Borsalino: non togliamoci il cappello

Dobbiamo ripartire dal fare sistema sul made in Italy e portare quel sistema nell’economia globale

Borsalino, la storica azienda di cappelli e il suo brand, rischia di toglierci il cappello una volta per tutte. Le cause non paiono neppure risiedere in un cattivo andamento sul mercato, ma piuttosto in traversie societarie che si trascinano da tempo.

Ma non diamo nulla per perso e vediamo perché Borsalino è il cappello per eccellenza e il suo brand vale oro. Anche se proprio su questo c’è una lotta in atto e l’azienda sembrerebbe non possederlo più e quindi mancare del sua dna e valore di mercato.

Per un’azienda il brand è tutto, ancora di più se quel brand ha una storia che ha attraversato tutto il secolo scorso, è stato sulla testa e ha definito lo stile di personaggi che hanno fatto la storia.

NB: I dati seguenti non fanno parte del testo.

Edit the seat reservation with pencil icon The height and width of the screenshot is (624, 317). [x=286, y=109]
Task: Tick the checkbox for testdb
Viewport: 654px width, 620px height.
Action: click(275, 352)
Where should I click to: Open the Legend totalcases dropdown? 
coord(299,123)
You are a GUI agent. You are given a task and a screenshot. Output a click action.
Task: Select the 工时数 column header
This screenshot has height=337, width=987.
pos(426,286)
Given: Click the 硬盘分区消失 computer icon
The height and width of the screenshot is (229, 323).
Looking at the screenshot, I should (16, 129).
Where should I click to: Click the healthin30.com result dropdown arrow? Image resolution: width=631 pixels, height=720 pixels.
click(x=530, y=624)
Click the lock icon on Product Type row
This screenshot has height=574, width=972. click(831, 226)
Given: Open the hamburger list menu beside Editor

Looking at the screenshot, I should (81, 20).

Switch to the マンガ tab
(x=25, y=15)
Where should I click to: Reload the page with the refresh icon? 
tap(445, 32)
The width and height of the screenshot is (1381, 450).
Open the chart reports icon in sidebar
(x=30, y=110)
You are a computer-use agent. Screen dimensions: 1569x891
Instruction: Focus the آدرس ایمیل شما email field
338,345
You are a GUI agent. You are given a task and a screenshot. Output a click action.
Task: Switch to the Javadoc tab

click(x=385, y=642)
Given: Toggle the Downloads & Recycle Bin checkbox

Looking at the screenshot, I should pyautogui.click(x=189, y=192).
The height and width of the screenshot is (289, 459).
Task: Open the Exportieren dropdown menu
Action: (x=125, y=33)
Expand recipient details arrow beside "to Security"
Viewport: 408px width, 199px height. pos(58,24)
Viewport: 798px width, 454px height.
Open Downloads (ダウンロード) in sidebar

Borsalino ha indubbiamente fatto la storia dei copricapi, ma di fatto dell’eleganza dalla testa ai piedi. Infatti, a indossare i beaver, le bombette, le tube, i cappelli in paglia e i panama realizzati dalle “borsaline” (le abili donne che monopolizzavano con la loro manualità la fabbrica), sono stati statisti, papi, presidenti e capitani d’industria. Benito Mussolini, Harry Truman, Hirohito, Winston Churchill, Pancho Villa, Napoleone III, Gianni Agnelli, papa Giovanni XXIII, Al Capone, Ernest Hemingway, Gabriele D’Annunzio, Giuseppe Verdi. E il cinema fece diventare il brand un mito. Come non ricordare Humphrey Bogart e Ingrid Bergman in Casablanca?

Forse una delle pecche di tanti nostri storici brand è quella di vivere troppo di storia e nella storia senza portarla a pieno titolo nel presente e nel futuro. Infatti, il venir meno delle famiglie che li hanno creati e portati al successo e dei loro mercati e clienti storici li lascia spesso fuori dal presente. Un vero peccato, perché poi quando qualcuno li prende in mano e li rivitalizza emerge chiaramente come quella storia abbia un valore oggi e domani, basta saperla raccontare, calare nell’attualità e metterla al servizio delle nuove generazioni e mercati.

Ripartire dal fare sistema sul made in Italy e portare quel sistema nell’economia globale, forte delle tante sinergie che convergono tutte con la “bella vita”, oggi diremmo con il “ben essere”, in ambito alimentare, culturale, abitativo e molto altro, è il nostro dna. Non ci resta che smettere di ripeterlo e farlo davvero. Qualcosa stiamo facendo, ma serve e possiamo fare di più.